## Vorgegebener Text:
>>>>>

Nett. Nicht aufregend, aber solide. Die D&D-Engine von 1980 - 1984 ist - um einige Probleme bereinigt - das vielleicht robusteste System, das jemals gebaut wurde.

Das Besondere

Was ist denn nun das Besondere an Beyond the Wall? Zum einen Play Books und zum anderen Scenario Packs.

Erstere sind eine alternative Charaktererschaffung mittels Life Path. Der Spieler wählt sich einen Archetypen - z.B. den Hexenschüler - und würfelt sich dann auf ein paar für diesen Archetypen entworfenen, thematisch sortierten (Kindheit und Ausbildung) Zufallstabellen Ereignisse, Werte und Fähigkeiten zusammen. Einer der Würfe ist auch so gestaltet, das er den SC direkt mit einem anderen SC in Verbindung bringt.

Nett. Gut gemachte Lifepaths sind immer eine nette Sache.

Als besonderer Mechanismus indes gelten die Scenario Packs, denn - laut Buch - erlauben sie quasi das fast direkte Losspielen ohne Vorbereitung.

<<<<<

## Material zur Aufgabe:

>>>>>

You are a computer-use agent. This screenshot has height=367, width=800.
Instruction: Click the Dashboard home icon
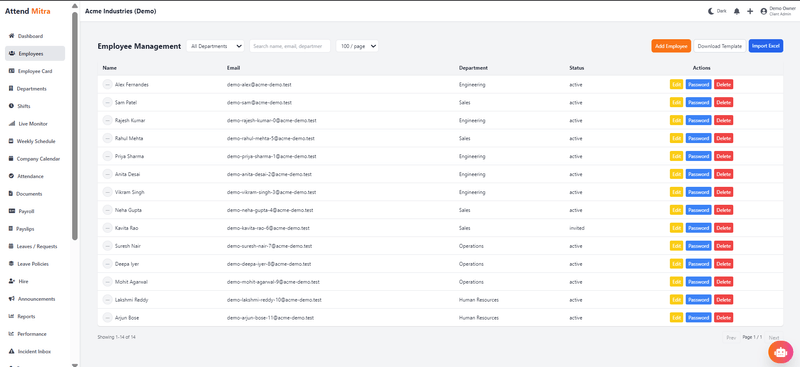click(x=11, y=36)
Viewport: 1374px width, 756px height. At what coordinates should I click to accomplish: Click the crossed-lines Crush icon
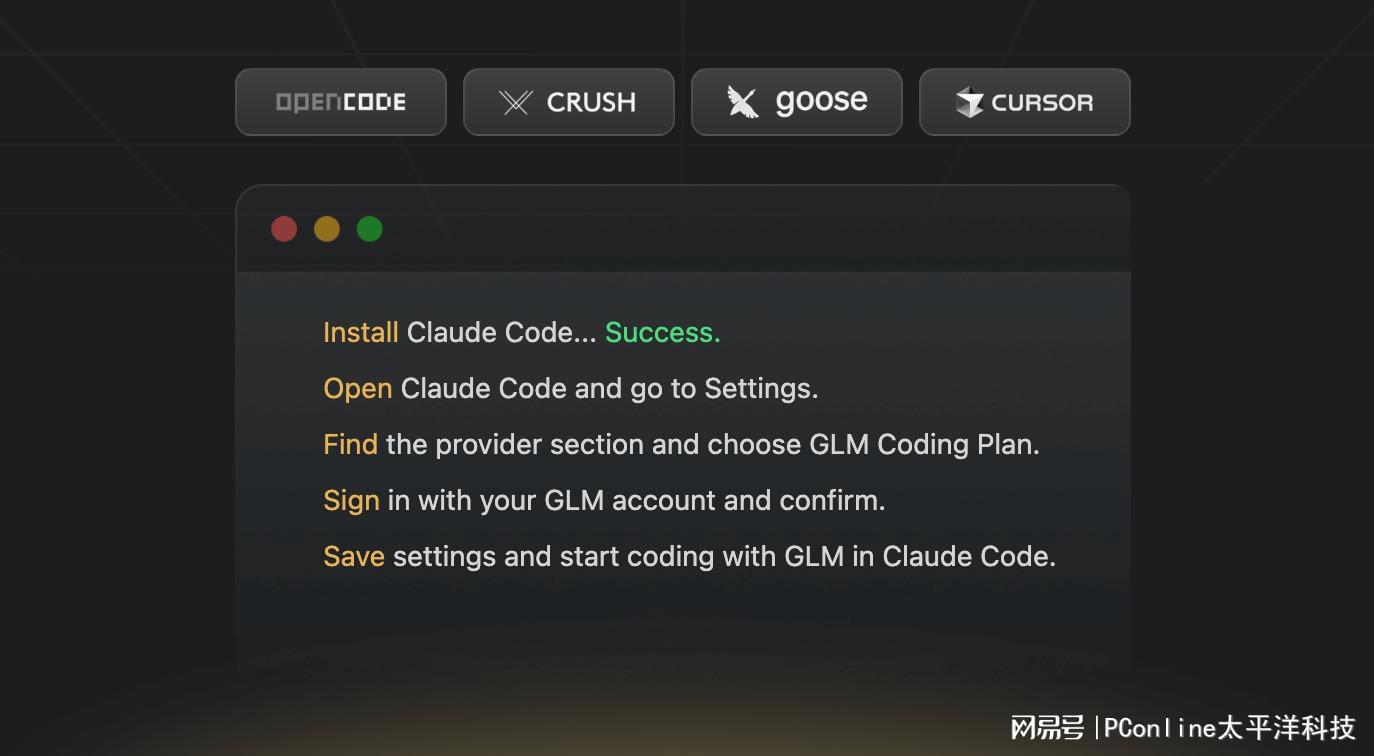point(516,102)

<<<<<

## Aufgabe A:
Welche zwei Dinge nennt der Text über Beyond the Wall als das Besondere an diesem Spiel?
## Aufgabe B:
Gib in den Zeilen alles von der Zeile mit „Viewport: 1374px width, 756px“ bis zum Ende der Zeilen erneut wieder, die Anweisungen eingeschlossen. Multipliziere dabei die Koordinaten in den Antworten mit 2,1, runde auf ganze Zahlen (ab ,5 aufwärts) und lass die Bilder weg.
Der Text und die Zeilen haben nichts miteinander zu tun.

## Fertige Antwort A:
Play Books und Scenario Packs.

## Fertige Antwort B:
Viewport: 1374px width, 756px height. At what coordinates should I click to accomplish: Click the crossed-lines Crush icon
point(1084,214)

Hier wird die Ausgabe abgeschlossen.